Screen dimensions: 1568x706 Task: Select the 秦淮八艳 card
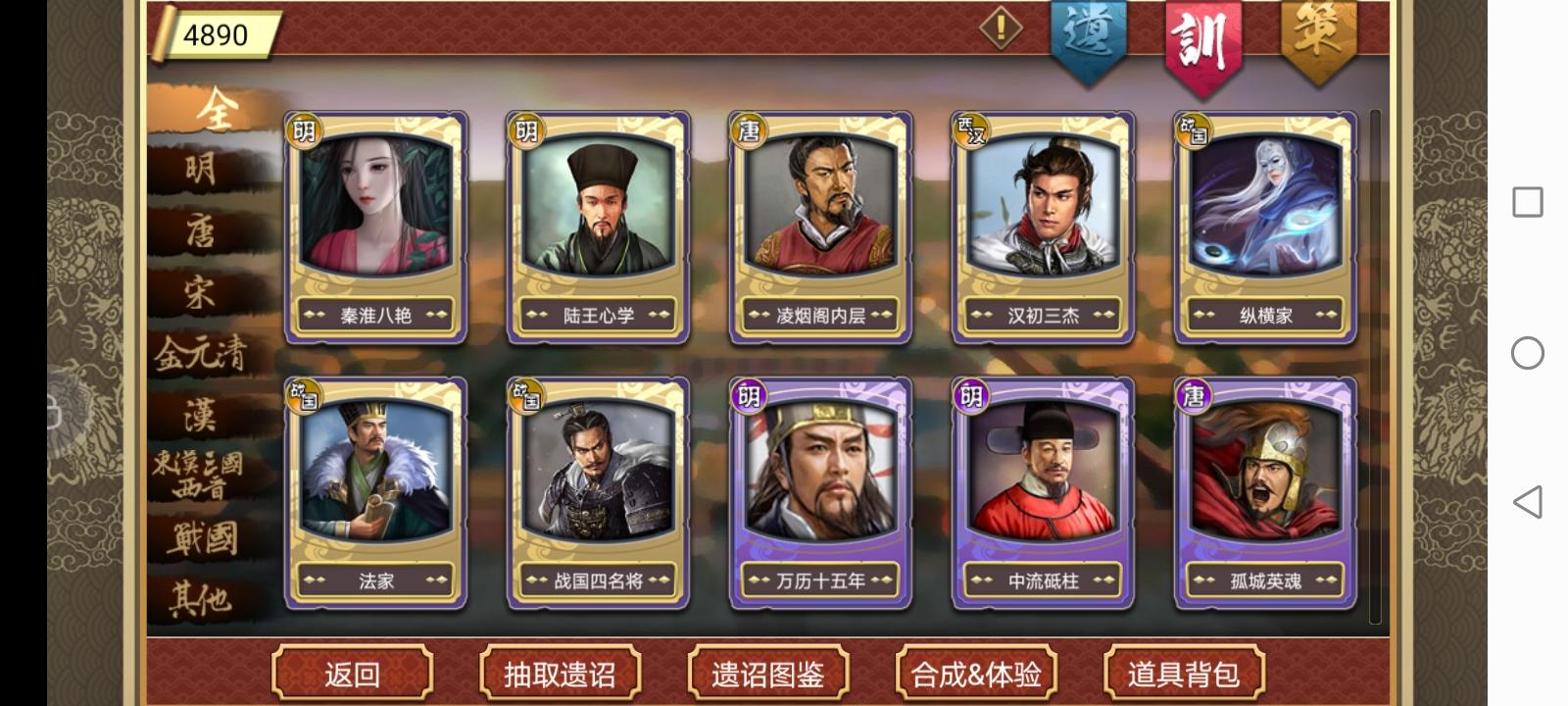pyautogui.click(x=375, y=227)
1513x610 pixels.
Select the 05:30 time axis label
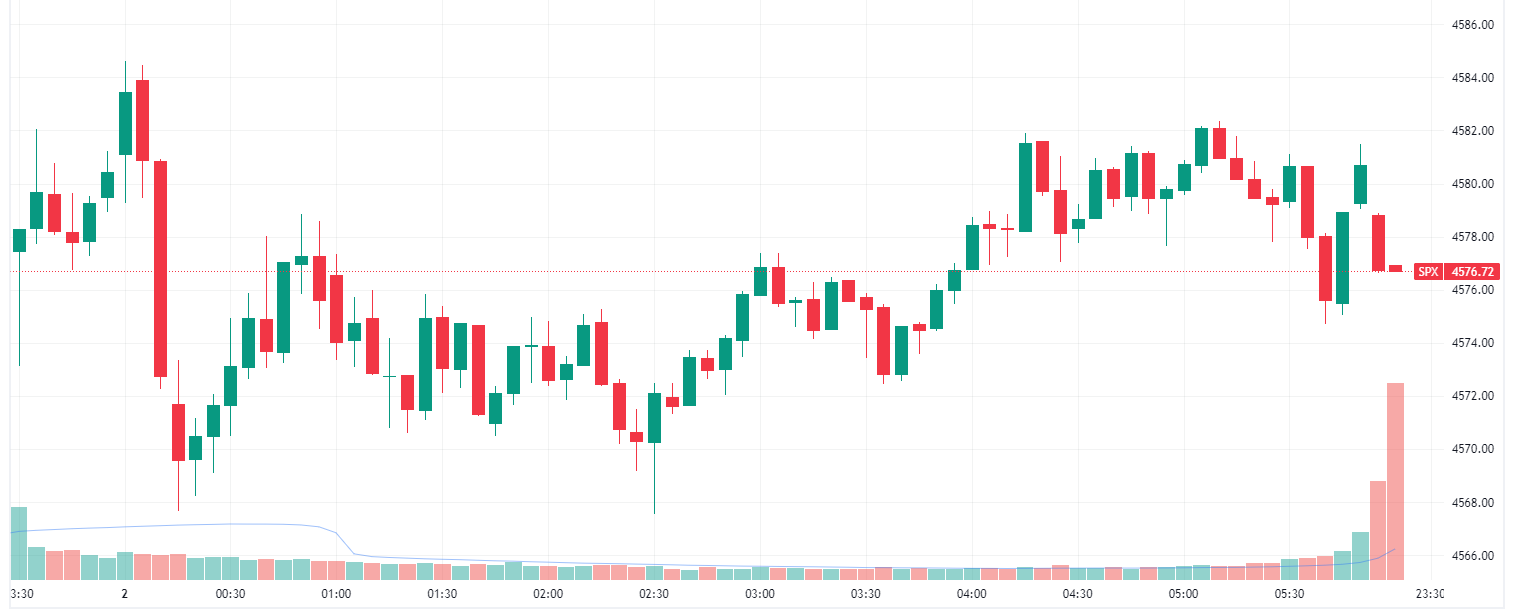[1289, 593]
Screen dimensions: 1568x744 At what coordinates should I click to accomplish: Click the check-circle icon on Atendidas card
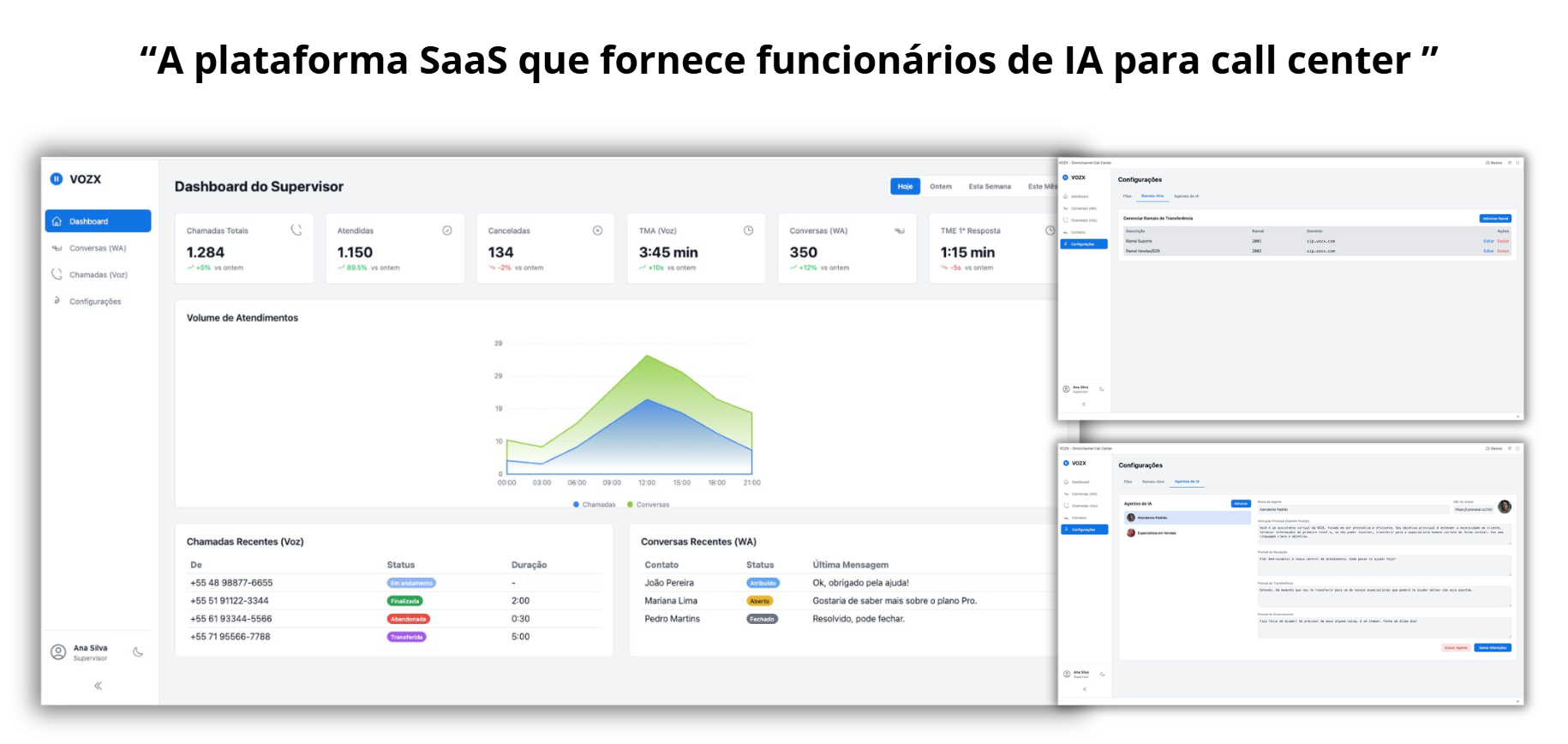pyautogui.click(x=447, y=231)
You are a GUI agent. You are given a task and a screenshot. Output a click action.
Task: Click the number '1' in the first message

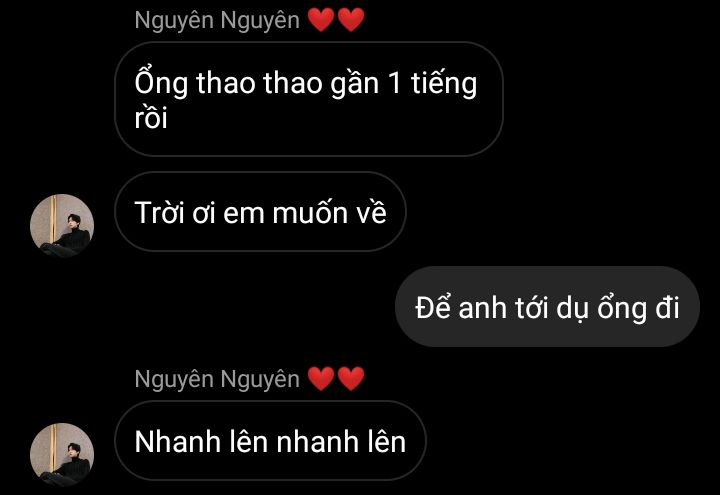(395, 84)
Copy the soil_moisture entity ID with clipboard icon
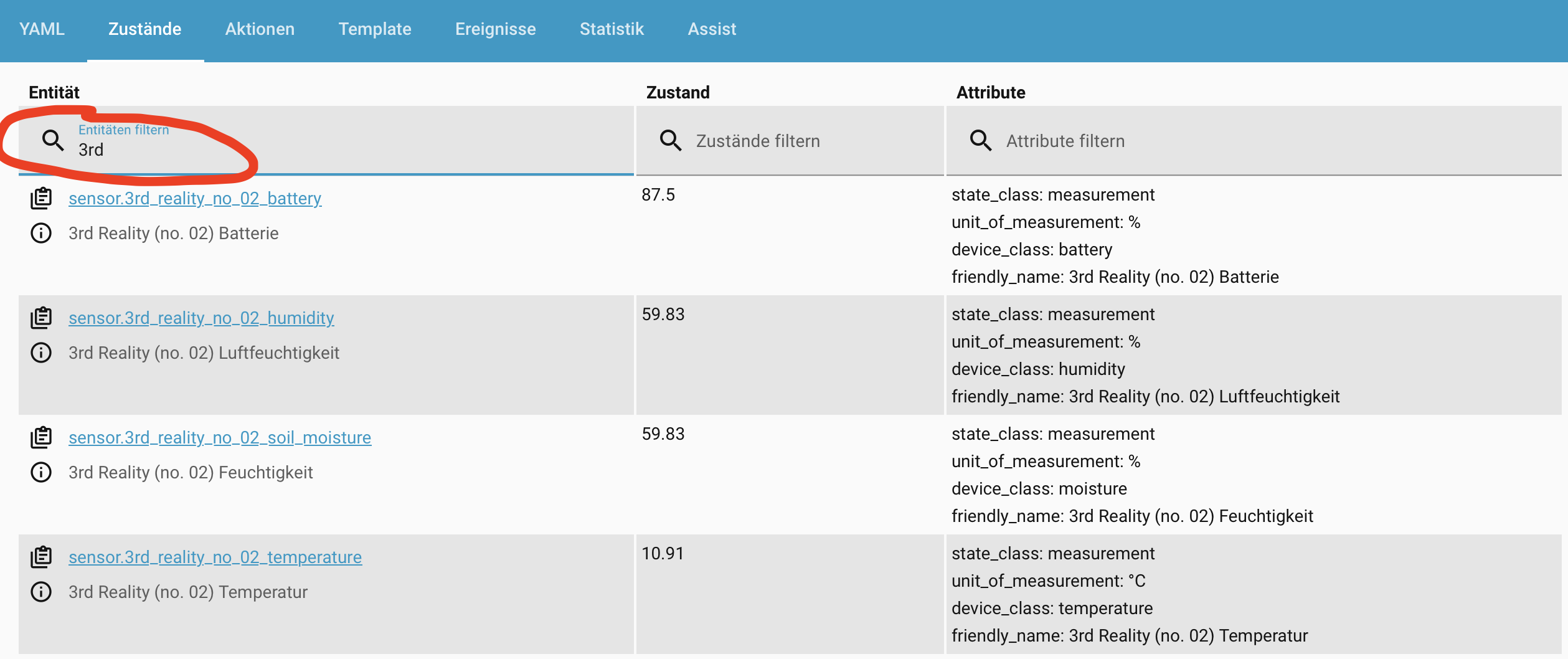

Action item:
Skip the images and set down the rest of the data unchanged.

Answer area:
Screen dimensions: 1568x706 Task: Select the 秦淮八艳 card
pyautogui.click(x=375, y=227)
1513x610 pixels.
Select the 05:30 time axis label
[1289, 593]
Screen dimensions: 1568x744 At what coordinates should I click to accomplish: Click the check-circle icon on Atendidas card
pyautogui.click(x=447, y=231)
You are a GUI agent. You are given a task and a screenshot. Output a click action.
Task: Click the number '1' in the first message

(395, 84)
Copy the soil_moisture entity ID with clipboard icon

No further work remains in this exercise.